Gran Turismo 7: The Real Driving Simulator | Análise
24/10/2022Gran Turismo não é somente uma franquia de sucesso, é oficialmente, em números de unidades vendidas, a maior franquia exclusiva do PlayStation da história, com mais de 100 milhões de unidades vendidas ao todo. Um verdadeiro monstro sagrado da indústria.
Tendo seu último jogo principal sendo lançado no longínquo ano de 2013, Gran Turismo 7 tinha absurdas expectativas por parte do público: trazer verdadeiras evoluções à franquia, vista por muitos como estagnada e até mesmo ultrapassada quando comparada a sua principal concorrente, e ainda manter vivo seu público competitivo, algo que angariou com muito sucesso em Gran Turismo Sport.
Enquanto fã de Gran Turismo minhas expectativas para com o sétimo jogo da franquia, não nego, estavam altíssimas. O hype estava nas alturas.
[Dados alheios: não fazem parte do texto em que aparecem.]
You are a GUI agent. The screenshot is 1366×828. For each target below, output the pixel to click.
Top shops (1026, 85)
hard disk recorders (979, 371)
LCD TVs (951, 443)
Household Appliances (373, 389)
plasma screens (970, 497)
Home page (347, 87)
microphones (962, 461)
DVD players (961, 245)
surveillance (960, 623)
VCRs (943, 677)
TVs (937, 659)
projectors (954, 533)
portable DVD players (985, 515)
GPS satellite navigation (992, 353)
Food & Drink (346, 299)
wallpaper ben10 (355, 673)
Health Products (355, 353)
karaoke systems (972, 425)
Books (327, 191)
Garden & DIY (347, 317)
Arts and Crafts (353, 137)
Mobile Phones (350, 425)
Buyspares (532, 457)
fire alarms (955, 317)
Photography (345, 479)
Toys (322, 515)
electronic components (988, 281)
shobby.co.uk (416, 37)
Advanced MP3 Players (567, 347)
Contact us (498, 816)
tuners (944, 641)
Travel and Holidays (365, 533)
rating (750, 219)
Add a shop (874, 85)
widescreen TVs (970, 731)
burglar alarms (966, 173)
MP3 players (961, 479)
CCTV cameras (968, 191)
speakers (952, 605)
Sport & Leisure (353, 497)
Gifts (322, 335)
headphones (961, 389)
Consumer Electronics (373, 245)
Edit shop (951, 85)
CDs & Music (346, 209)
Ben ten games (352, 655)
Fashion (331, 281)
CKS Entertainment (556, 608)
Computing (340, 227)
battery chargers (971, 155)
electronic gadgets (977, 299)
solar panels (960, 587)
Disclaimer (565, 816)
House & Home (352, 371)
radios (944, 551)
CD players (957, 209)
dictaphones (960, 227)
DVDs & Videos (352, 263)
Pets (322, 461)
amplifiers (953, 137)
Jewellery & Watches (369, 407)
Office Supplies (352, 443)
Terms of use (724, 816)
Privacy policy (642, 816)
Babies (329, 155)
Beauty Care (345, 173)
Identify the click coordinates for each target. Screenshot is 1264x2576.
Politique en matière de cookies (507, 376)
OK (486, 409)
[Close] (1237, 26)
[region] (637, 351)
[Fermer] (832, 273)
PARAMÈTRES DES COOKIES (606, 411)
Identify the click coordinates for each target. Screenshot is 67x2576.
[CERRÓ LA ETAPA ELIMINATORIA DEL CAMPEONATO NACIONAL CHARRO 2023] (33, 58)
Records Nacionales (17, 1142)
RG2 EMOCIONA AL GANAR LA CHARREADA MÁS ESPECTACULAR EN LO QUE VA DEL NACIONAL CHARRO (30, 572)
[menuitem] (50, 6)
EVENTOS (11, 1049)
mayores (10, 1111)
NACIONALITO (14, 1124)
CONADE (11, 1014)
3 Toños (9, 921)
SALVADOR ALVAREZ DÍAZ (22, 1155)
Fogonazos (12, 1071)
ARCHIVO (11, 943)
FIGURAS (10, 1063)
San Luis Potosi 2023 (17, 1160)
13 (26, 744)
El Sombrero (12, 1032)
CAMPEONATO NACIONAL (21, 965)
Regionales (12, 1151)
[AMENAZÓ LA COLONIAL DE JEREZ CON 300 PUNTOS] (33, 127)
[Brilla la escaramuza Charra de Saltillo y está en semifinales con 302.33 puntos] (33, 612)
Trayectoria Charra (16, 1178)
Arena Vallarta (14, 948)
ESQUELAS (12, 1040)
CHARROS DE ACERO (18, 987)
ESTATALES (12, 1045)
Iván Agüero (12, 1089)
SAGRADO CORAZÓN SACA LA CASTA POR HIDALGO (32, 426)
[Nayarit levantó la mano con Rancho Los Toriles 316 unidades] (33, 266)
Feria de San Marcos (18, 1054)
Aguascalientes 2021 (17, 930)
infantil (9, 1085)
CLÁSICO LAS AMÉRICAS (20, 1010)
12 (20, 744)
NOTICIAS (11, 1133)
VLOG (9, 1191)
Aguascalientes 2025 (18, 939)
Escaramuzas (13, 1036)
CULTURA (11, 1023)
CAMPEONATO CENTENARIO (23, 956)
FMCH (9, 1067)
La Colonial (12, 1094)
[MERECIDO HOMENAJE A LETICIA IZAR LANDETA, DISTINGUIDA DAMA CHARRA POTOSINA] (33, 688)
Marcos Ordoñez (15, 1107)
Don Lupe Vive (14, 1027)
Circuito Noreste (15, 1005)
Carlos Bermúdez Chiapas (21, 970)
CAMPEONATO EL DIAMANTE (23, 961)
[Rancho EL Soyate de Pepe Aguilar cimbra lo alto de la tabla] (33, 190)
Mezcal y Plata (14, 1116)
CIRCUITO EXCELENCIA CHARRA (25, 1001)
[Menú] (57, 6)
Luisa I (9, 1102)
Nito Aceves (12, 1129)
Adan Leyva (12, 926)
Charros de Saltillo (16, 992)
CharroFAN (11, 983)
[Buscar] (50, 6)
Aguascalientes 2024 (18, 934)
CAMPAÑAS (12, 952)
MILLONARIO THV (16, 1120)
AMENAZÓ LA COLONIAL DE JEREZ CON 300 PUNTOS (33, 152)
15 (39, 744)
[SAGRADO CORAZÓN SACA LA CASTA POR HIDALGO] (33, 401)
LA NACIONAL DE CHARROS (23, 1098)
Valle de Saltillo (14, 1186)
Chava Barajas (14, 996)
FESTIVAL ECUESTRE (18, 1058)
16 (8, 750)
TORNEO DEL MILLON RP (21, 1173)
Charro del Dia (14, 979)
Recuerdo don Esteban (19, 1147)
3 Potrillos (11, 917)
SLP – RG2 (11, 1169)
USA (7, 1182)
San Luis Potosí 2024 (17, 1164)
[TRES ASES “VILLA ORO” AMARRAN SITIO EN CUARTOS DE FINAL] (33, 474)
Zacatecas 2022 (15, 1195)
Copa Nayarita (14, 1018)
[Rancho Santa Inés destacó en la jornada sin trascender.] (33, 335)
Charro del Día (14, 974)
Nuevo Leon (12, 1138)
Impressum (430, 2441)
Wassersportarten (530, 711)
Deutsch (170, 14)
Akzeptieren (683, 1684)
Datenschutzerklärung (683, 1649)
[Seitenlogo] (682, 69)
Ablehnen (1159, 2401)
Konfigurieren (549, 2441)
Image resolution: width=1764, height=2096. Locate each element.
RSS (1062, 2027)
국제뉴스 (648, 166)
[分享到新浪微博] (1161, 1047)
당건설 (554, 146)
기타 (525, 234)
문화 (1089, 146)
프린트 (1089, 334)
Atualmente, com mais de 260 horas de jogo desde seu lançamento, posso afirmar com certeza que Gran Turismo 7 é um excelente Gran Turismo, mas que as expectativas gerais para com o jogo com certeza não foram alcançadas.
Importante ressaltar que minha experiência com o jogo se limita à jogatina no PlayStation 4, ou seja, tudo o que for escrito daqui para frente é relacionado a Gran Turismo 7 rodando exclusivamente nesse console.
Gran Turismo 7 para PlayStation 4 me foi gentilmente cedido pelo meu bolso.
Eu quero jogar!
Assim como em Final Fantasy 7 a caixa de Gran Turismo 7 contêm dois discos, um disco de dados (usado para instalação do jogo no HD do console) e um disco de reprodução (usado para efetivamente jogar o jogo).
A instalação inicial do jogo com o disco de dados é demorada, afinal de contas o jogo é gigantesco, e dependendo da velocidade da sua conexão de internet a atualização também vai demorar. Assim como foi em Gran Turismo Sport, as atualizações aqui são usualmente substanciais e pesadas.
Após esse processo se findar é necessário ainda um segundo processo de instalação, in game, usando o disco de reprodução. Enquanto esse atual processo de instalação acontece é possível ter acesso ao primeiro conteúdo de verdade do jogo, o Rally Musical.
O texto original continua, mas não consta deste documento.